Last week, rumours circulated that PayPal (NASDAQ:PYPL) would acquire Pinterest (NYSE:PINS) for around $45bn. The situation started after Bloomberg published an article claiming the two enterprises were in late-stage talks on an acquisition. The Pinterest share price jumped by double-digits on this news, while PayPal shares fell by around 5%. This is hardly surprising since this sort of volatility is common when these types of deals are announced.
However, this week, the payment processing giant put the rumours to rest. PayPal announced it’s “not pursuing an acquisition of Pinterest at this time”. And the recent gains/losses in the business’s respective share prices have reversed. However, Pinterest is now trading below pre-acquisition rumour prices, despite no other relevant news being released. So does this recent sell-off present a buying opportunity for my portfolio? Let’s take a closer look.
The dwindling Pinterest share price
As a reminder, Pinterest is a social media platform focused on idea generation and item discovery. This has proven to make it quite unique compared to some of its competitors like Facebook from a user’s perspective. And in my experience, it creates a less intrusive advertising environment for businesses.
Since the start of 2021, this technology stock has not been a stellar performer. In fact, it’s down by around 30%, pushing its 12-month performance into the red by 5%. This downward trajectory appears to have been triggered back in July after releasing its latest earnings report. The company grew its active monthly user (MAU) base by around 9% to 454 million. However, this was a significant slowdown compared to historical growth rates and came in below analyst expectations of 482 million.

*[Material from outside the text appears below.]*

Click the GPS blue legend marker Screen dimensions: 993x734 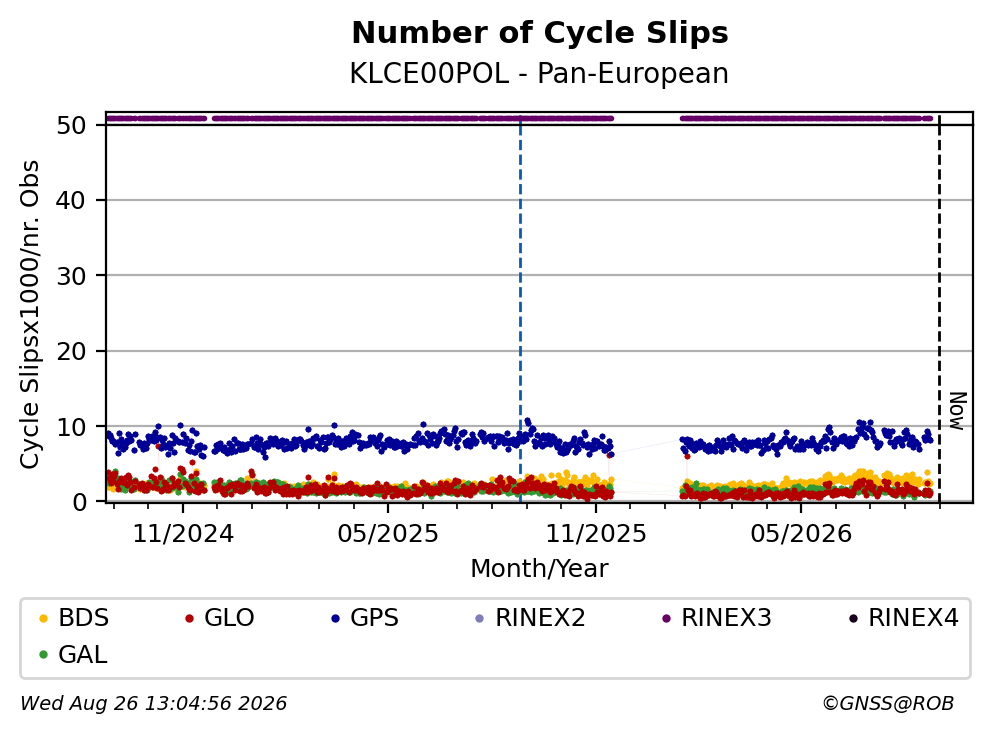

Given MAUs represent the addressable target size advertisers have access to, a slowdown is obviously bad news. So seeing the Pinterest share price fall as a consequence is hardly surprising to me. But this may not be as big a problem as the market seems to think.
Explosive growth potential on the horizon
Pinterest is still quite a young business that has yet to fully monetise its platform. Currently, monetisation efforts have been almost entirely focused on its US user base. In fact, 78% of revenue generated in the most recent quarter came from American Pinners. But what I find interesting is that Americans only represent around 20% of total MAUs. In other words, the platform has yet to fully monetise its international audience, which is nearly four times larger. To me, that presents an enormous long-term growth opportunity for both Pinterest and its share price.
With that in mind, the recent price drop, while certainly unpleasant for existing shareholders, looks to me like an excellent buying opportunity. There’s no denying Pinterest has a lot of more dominant competition to fend off and marketing budget managers to convince. But so far, from what I’ve seen, the company seems to be faring well. Therefore, I’m considering adding this business to my growth portfolio today.